Australian Property Market 2016 Mid-Year Forecast: South Australia

State of the South Australian property market

Despite the weak economy, South Australia's property market managed to grow during the past year. However, the future is looking less certain from here on
Key points
  • Slow population growth excess housing supply to limit price growth
  • Economy remains weak but holding up
  • Property prices unlikely to grow strongly despite further rate cut
  • Low-interest rates fuelling spending and home buying
  • Low exchange rates to support tourism and international education
  • Affordable housing
  • Falling unemployment
  • No fallout from the mining boom
  • No affordability risks emerging such as those in Sydney and Melbourne
  • Car manufacturing set to exit
  • Growing apartment oversupply
  • Slowing population growth
  • Highest unemployment rate in the country at 7.5%
  • Median house price is expected to fall by 2% from June 2016 to June 2019 or a drop of 9-10% in real terms
  • Median unit price is forecast to fall by the same amount during the same period.
Key infrastructure projects to watch
  • $8.5 billion worth of infrastructure developments spread across 18 road projects
  • $1.5 billion Ceres project
  • $900 million Hornsdale wind farm
  • $354 million Adelaide Convention Centre expansion,
  • $350 million Westfield Marion expansion
  • $230 million University of South Australia’s Health Innovation Centre
  • $206 million Adelaide University Medical and Nursing School a
Sources: BIS Shrapnel, Deloitte Access Economics, CoreLogic RP Data, Domain

What's in store for investors in South Australia and Adelaide?
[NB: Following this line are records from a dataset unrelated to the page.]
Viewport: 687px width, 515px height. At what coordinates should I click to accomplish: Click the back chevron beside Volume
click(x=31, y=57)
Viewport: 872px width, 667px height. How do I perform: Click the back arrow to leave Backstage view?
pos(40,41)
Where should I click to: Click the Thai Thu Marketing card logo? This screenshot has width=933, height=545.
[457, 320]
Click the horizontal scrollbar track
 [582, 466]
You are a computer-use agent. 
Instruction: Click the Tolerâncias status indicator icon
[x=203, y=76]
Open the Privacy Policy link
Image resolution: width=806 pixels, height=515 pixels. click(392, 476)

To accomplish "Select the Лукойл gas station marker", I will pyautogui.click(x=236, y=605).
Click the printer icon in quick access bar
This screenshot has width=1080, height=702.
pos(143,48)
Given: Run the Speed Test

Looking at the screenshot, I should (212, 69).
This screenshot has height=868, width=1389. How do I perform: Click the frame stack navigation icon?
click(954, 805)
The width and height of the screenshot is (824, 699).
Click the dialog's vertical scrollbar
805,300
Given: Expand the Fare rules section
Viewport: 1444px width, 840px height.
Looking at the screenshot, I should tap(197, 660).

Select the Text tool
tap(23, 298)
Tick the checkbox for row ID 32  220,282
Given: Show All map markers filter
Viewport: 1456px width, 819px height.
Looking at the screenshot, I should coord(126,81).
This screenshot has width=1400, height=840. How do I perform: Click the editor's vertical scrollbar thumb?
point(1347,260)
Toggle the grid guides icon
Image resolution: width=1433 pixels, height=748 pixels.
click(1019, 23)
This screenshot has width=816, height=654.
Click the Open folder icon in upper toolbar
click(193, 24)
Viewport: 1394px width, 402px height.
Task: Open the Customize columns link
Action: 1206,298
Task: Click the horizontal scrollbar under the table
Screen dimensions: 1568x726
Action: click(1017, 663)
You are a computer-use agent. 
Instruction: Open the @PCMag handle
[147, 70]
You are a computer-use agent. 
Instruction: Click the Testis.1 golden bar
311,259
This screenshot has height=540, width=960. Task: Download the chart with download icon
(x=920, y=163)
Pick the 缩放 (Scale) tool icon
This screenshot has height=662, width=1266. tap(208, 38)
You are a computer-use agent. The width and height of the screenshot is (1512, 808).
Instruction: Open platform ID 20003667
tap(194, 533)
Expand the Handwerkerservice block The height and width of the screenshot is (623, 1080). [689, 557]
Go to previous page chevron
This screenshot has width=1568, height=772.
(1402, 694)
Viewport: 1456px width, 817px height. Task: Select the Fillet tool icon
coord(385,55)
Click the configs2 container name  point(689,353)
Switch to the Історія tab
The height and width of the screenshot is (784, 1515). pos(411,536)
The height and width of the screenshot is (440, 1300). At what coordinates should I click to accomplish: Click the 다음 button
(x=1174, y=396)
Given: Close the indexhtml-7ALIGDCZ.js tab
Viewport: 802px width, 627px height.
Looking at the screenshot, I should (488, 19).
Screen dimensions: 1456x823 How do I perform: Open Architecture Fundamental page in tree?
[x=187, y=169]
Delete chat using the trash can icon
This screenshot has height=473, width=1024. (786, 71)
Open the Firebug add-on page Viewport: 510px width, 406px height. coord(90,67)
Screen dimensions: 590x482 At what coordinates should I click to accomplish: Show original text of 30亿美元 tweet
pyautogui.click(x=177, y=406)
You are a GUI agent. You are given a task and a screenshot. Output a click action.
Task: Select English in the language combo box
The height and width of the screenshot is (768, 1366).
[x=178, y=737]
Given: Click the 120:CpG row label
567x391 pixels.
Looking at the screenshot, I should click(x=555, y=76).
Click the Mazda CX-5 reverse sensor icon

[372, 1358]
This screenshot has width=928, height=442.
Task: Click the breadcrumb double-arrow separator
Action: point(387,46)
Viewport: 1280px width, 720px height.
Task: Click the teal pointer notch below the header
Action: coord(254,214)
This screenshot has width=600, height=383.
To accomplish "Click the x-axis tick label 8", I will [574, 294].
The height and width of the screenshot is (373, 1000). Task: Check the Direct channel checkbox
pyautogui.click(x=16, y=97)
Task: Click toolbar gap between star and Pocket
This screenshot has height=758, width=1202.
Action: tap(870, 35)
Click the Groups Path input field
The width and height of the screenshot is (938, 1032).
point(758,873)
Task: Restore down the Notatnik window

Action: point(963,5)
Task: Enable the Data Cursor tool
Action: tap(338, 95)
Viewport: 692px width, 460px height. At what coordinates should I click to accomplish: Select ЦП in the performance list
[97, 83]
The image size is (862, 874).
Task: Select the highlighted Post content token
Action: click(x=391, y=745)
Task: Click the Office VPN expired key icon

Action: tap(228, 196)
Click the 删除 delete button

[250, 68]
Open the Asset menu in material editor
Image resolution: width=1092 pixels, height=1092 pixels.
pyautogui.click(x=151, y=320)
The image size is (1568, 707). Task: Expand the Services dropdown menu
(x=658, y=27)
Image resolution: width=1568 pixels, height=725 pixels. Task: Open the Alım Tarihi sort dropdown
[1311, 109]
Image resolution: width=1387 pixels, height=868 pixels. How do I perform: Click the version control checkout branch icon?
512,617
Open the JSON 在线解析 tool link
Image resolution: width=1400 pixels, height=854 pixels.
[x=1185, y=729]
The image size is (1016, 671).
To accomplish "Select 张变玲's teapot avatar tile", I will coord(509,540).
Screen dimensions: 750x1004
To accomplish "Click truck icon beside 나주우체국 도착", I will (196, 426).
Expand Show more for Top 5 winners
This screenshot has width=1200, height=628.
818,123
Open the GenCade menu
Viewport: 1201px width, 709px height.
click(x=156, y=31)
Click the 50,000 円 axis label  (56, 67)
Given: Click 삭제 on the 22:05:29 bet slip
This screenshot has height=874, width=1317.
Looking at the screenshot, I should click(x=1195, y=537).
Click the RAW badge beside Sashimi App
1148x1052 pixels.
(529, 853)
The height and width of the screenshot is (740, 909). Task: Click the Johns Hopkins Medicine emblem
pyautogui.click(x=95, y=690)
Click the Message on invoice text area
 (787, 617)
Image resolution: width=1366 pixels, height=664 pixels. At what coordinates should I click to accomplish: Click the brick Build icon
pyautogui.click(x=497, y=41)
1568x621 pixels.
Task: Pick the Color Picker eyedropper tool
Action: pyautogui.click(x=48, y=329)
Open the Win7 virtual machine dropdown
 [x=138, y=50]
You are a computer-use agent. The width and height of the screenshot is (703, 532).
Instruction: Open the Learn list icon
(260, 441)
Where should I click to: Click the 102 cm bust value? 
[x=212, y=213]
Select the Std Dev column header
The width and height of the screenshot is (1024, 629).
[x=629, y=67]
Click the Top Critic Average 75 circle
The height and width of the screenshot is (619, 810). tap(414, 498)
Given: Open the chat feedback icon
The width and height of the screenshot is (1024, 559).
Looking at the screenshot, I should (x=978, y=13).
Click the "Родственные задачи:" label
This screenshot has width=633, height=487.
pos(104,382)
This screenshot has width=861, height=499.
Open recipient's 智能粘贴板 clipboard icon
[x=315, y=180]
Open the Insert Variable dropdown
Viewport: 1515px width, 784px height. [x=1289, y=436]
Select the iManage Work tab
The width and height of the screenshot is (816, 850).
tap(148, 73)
Prices soared to a record in Adelaide during the June quarter thanks to low-interest rates according to a Domain report. Median house price rose to $498,927, a 0.9% increase over the quarter and a solid 4.4% year on year. However, growing apartment supply continued to weigh on Adelaide’s unit market, triggering further falls in the median price. Domain recorded a drop of 1.7% to $294,165 during the three months ending June. Over the year, it was flat at just 0.1% growth. “Adelaide is a split market, with house prices on the rise and unit prices lagging,” says Andrew Wilson, chief economist with Domain. “The recent surge of new apartment construction has left the local market sluggish, surpassing the demand from buyers.”
Rental market
While Adelaide’s vacancy rates remain tight at 1.8% for houses and 2.3% for units, median rent dropped during the June quarter according to Domain. Median rents for units fell by $5 to $285 per week while house rental prices are also $5 lower to $355. This is the first fall in house rents for Adelaide in over two years according to Wilson.While this is good news for tenants, investors are facing the prospect of reduced returns.
Supply and demand
To be clear, Adelaide doesn’t have the same degree of oversupply issues facing the bigger mainland states. However, it also doesn’t have the big population growth numbers that will support demand according to Zigomanis. “With only a moderate oversupply estimated to have been in place in 2015/16, the Adelaide market appears to be responding to low-interest rates,” says Zigomanis. “However, as population growth continues to weaken and the excess supply expands, a greater downward pressure will be applied to prices.”
The biggest risk facing South Australia is its weak economy according to Zigomanis. Already, it has the highest unemployment rate of the states and continues to face headwinds in some industry sectors. “Jobs in the steel sector at risk and jobs in the automotive sector are set to decline, and the net interstate migration outflows continue to rise,” he says. As such Zigomanis is predicting investors in Adelaide are facing challenging times ahead. The median house price is forecast to be flat over the next 12 months before falling between 2017 and 2018. The market is likely to bottom out sometime in 2018 and 2019. Zigomanis is forecasting prices for both houses and units will drop by 2% by June 2019 from the June 2016 levels. In real terms, median house and unit prices are forecast to decline by around 9-10%.